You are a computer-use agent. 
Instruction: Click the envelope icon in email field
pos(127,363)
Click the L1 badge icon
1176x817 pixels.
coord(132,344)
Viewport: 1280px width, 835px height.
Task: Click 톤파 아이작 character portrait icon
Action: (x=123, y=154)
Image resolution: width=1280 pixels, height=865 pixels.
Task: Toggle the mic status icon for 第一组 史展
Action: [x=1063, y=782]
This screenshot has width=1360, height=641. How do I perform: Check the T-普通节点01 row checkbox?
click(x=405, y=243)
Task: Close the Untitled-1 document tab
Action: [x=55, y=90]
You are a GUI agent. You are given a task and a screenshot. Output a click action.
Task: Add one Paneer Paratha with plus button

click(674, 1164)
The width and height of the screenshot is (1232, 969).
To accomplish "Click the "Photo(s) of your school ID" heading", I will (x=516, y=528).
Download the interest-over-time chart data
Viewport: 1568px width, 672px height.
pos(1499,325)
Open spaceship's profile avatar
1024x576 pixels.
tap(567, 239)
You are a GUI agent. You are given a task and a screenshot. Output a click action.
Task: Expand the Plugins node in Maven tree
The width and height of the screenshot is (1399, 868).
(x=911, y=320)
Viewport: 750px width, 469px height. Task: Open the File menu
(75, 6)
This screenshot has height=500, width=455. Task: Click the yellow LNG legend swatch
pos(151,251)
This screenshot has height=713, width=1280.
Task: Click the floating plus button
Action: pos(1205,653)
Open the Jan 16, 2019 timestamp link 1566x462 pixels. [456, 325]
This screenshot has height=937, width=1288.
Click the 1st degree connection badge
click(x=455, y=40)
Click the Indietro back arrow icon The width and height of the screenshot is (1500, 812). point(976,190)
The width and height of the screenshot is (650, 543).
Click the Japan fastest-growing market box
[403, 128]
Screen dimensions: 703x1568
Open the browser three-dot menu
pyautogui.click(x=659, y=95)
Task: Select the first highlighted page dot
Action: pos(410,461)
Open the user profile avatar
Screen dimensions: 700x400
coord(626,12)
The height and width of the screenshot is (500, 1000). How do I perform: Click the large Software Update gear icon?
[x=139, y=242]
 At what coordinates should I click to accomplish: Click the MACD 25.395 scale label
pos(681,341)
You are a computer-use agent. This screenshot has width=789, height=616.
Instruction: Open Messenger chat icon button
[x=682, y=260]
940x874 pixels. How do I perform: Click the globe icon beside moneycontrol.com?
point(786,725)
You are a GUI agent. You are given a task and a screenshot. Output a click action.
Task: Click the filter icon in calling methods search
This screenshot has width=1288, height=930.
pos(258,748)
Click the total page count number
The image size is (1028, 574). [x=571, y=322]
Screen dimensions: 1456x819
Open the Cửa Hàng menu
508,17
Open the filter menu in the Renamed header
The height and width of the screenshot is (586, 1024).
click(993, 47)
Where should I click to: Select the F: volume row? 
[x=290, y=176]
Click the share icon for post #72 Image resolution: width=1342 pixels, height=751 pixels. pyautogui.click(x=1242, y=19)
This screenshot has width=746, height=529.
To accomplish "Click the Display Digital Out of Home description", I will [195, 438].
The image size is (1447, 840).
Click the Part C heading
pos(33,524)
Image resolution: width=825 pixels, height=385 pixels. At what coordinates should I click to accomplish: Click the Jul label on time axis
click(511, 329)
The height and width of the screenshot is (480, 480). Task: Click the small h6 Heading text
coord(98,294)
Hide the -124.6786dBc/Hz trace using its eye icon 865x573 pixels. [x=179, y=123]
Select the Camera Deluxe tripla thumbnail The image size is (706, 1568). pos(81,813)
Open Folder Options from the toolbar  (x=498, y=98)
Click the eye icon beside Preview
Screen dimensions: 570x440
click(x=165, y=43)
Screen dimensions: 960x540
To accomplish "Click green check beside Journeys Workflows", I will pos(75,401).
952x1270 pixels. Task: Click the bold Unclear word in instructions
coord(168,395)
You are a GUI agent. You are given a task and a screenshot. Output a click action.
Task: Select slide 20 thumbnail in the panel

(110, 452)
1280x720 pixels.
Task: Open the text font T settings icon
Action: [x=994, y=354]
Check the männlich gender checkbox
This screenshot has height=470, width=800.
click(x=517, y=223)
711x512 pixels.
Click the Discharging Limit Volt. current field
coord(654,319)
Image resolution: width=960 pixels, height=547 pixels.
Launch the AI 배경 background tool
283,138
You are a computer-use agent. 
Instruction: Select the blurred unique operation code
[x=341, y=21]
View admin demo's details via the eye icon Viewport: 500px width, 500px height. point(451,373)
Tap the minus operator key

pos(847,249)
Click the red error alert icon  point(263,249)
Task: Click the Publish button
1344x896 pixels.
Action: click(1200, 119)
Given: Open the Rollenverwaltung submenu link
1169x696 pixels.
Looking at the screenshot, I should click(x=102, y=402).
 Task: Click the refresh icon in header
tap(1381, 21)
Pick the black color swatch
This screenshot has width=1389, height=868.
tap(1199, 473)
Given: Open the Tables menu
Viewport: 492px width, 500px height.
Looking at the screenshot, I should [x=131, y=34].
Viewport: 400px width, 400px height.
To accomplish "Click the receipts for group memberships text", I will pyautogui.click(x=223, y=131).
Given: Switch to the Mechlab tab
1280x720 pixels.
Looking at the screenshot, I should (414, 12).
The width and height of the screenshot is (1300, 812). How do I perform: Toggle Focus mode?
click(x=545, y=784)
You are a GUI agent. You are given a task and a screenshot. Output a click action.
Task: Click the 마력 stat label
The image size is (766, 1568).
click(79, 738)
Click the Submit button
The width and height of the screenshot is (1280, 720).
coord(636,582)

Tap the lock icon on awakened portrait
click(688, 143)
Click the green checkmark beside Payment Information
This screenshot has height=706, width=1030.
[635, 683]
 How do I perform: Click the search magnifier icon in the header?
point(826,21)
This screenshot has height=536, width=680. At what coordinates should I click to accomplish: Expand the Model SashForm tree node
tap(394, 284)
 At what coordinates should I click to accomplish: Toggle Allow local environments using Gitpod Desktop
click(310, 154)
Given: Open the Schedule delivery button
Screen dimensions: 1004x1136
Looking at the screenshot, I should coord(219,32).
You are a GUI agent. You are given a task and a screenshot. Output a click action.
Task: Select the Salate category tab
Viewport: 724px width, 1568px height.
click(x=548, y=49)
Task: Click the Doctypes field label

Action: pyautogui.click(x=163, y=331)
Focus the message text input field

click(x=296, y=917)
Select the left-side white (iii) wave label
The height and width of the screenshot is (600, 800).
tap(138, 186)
=-=-=-=-=
Instructions for the task> Where a line of the material holds the word "link", copy that line.

Task output>
Open the Jan 16, 2019 timestamp link 1566x462 pixels. [456, 325]
Given: Open the Rollenverwaltung submenu link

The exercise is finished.